One of the first things I want to know when working with a new fertility client is whether ovulation is occurring. I also get an enormous number of questions about this topic! I hope this answers your question, “How do I know if I’m ovulating?”
Here’s a visual representation of all the inner workings of your menstrual cycle. I’m imagining it will be a helpful reference as you work your way through this post!
Ovulation Prediction, Detection, & Confirmation 101
Menstrual Cycle Charting
Basal Body Temperature (BBT)
During the follicular phase (1st part of the menstrual cycle before ovulation) BBT is usually between 97 – 98 degrees Fahrenheit. About 1 day before ovulation BBT will generally be at its lowest point. After ovulation, in response to progesterone, BBT will begin to rise, anywhere from .4-1 degree Fahrenheit. It will bounce around a little but should remain elevated throughout the luteal phase until progesterone starts to decline one to two days before menstrual bleeding. This is called a biphasic pattern and is one of the simplest ways to detect ovulation.

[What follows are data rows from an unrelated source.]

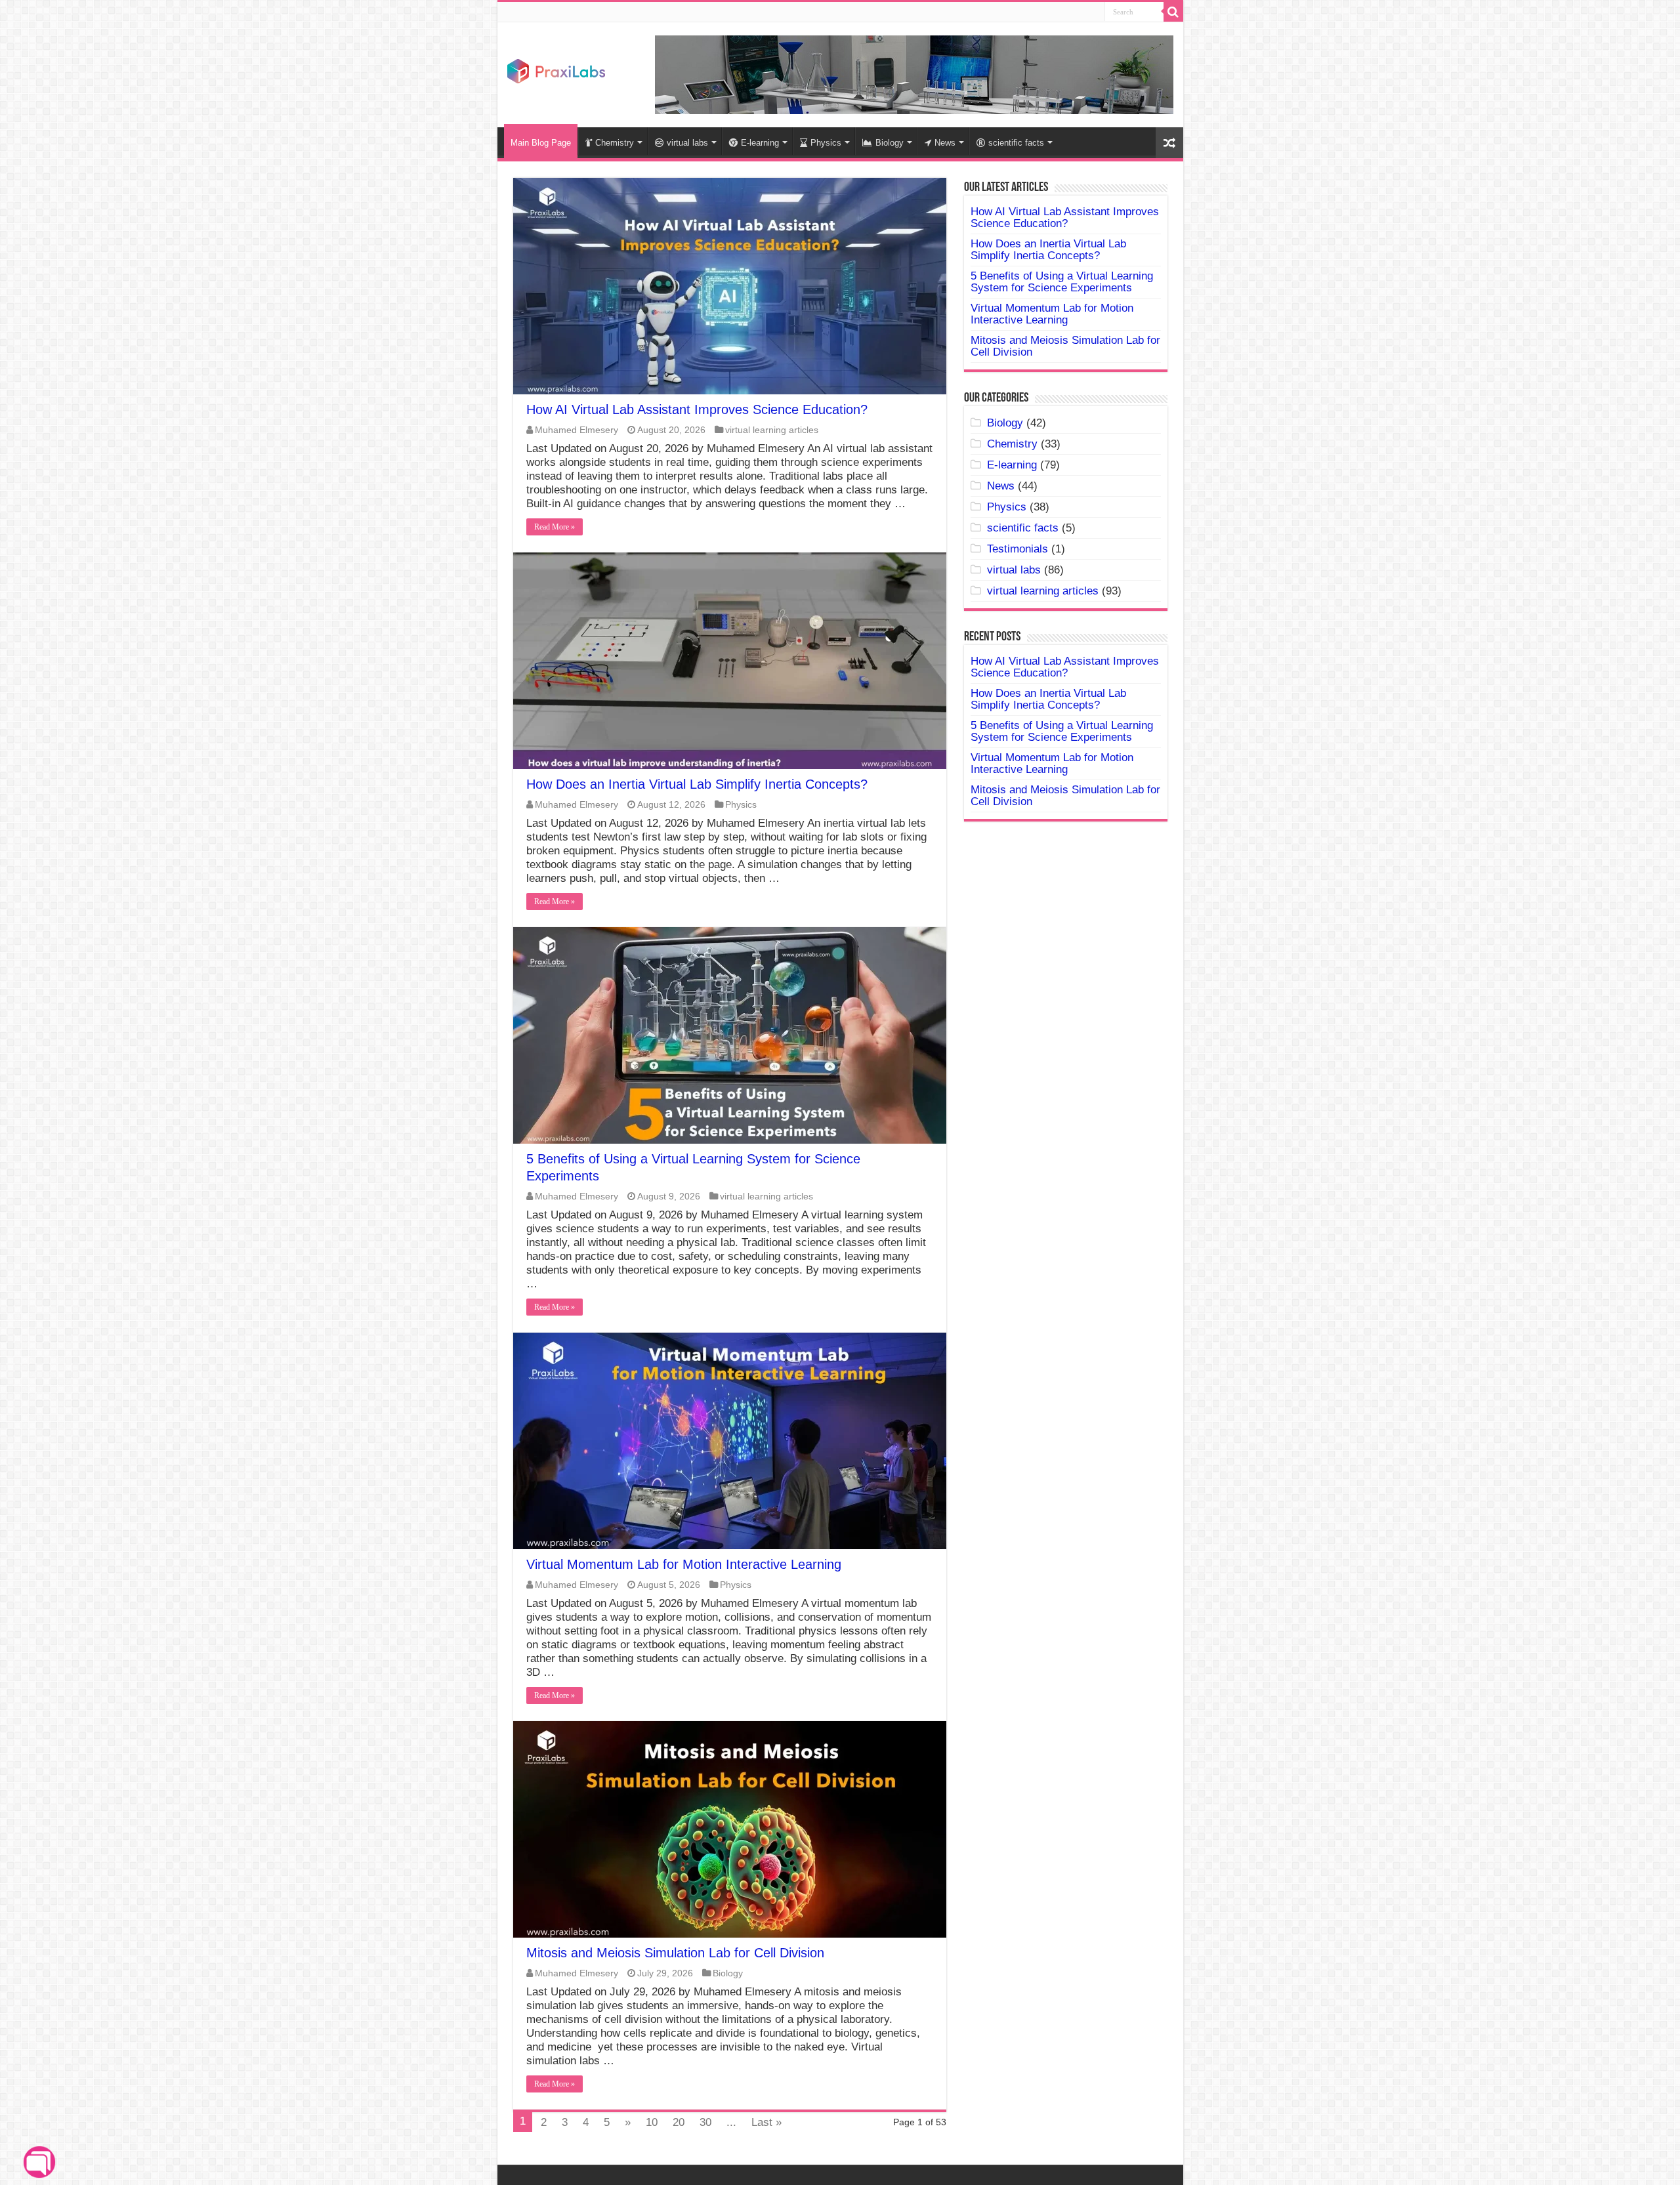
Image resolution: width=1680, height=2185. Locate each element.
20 (678, 2122)
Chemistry (614, 143)
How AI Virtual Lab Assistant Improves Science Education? (697, 409)
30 (705, 2122)
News (945, 143)
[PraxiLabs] (556, 69)
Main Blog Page (541, 143)
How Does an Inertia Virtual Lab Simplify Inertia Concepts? (697, 784)
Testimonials (1017, 549)
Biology (889, 143)
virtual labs (687, 143)
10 (652, 2122)
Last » (766, 2122)
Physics (825, 143)
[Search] (1173, 12)
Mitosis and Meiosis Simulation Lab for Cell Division (675, 1953)
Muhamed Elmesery (576, 430)
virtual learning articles (771, 430)
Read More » (554, 526)
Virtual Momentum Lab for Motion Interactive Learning (683, 1564)
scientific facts (1016, 143)
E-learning (760, 143)
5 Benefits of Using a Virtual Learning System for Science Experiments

If ovulation does not occur you won’t see the characteristic bump in temperature, because without ovulation the follicle will not transition to a corpus luteum and release progesterone.
BBT is generally taken orally around the same time in the morning before getting out of bed. It is important to use a special thermometer that measures 1/100th of a degree, rather than 1/10th of a degree. These are readily available through most pharmacies and online.
Cervical Mucus
Cervical mucus is secreted by the cervical and endocervical glands. Its appearance and consistency vary throughout the menstrual cycle. After menstrual bleeding, you may experience a few dry days. As you get closer to ovulation, your cervical fluid will become more watery and copious in response to rising estrogen levels. This watery discharge has been compared to egg whites and represents your most fertile cervical fluid. This type of stretchy fluid is most abundant within 1 day before ovulation. Once ovulation has passed your cervical fluid will again become thicker and more white in appearance, with the possibility of a few dry days prior to bleeding.
The days of watery, egg white cervical mucus leading up to ovulation are your most fertile days!
Cervical fluid can be assessed when you go to the bathroom. Wipe a dry piece of toilet paper along the vulva and vaginal opening before urinating. You will notice that it is slippery and very wet. You may also see or feel this cervical fluid on your underwear throughout the day.
The combination of assessing cervical mucus and BBT is called the symptothermal method. This can be used for both contraception and to improve the likelihood of conception. There are many ways to track this information.
- Paper Charting: There are tons of these available on the internet for free!
- You can also use a tracking app on your phone.
- I personally like Kindara, if you want a free app to enter data manually.
- Femometer Digital Basal Body Thermometer: This is a basic inexpensive BBT thermometer you can grab online. Every pharmacy has a version of this and they’re usually about $10. Just be sure to get one that measures to the 1/100th of a degree and is appropriate for your unit of measure, either Fahrenheit or Celsius.
- Femometer Vinca II is a blue tooth oral basal body temp thermometer that automatically syncs with an app on your phone to record your BBT.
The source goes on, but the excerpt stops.